WORK TO BE COMPLETED ▸ Repeat all of the rows below, requests included, scaling every coordinate in the answers by 1.95 and rounding each result to a whole number, with halves rounded up. Leave the pictures out of your reply.

INFORMATION SUPPLIED ▸
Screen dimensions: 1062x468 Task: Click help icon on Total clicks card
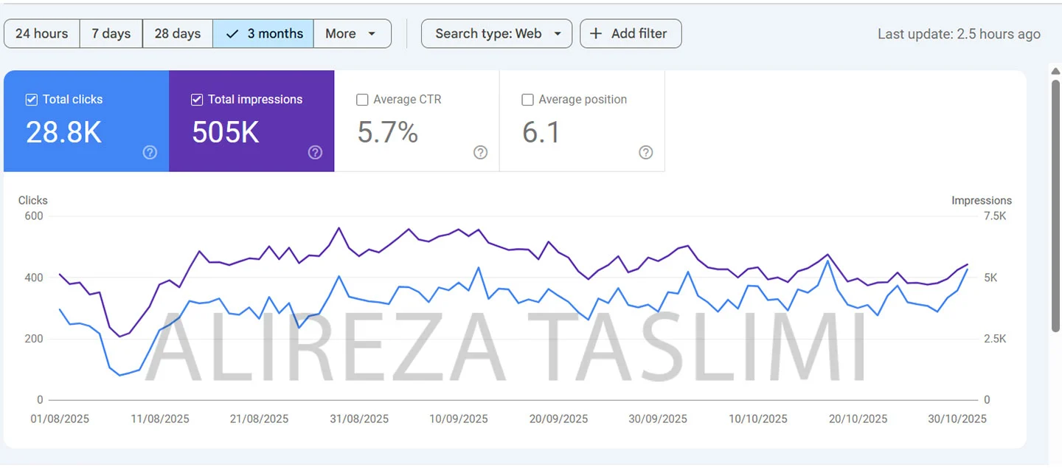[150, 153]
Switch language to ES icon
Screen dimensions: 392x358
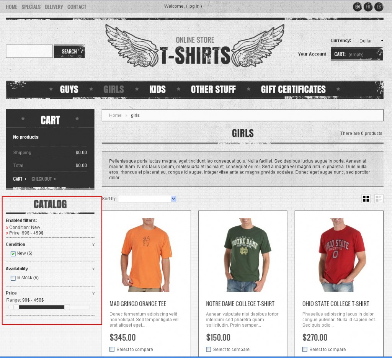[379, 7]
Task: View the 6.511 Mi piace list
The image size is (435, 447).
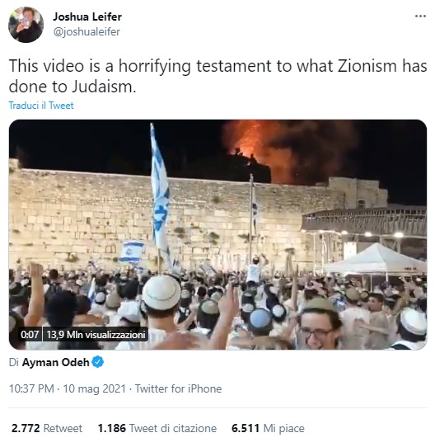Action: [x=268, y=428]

THE REPLY ▸
Screen dimensions: 1062x468 Task: Click help icon on Total clicks card
[293, 298]
Switch language to ES icon
Screen dimensions: 392x358
[739, 14]
Task: View the 6.511 Mi piace list
The image size is (435, 447).
Action: [x=523, y=835]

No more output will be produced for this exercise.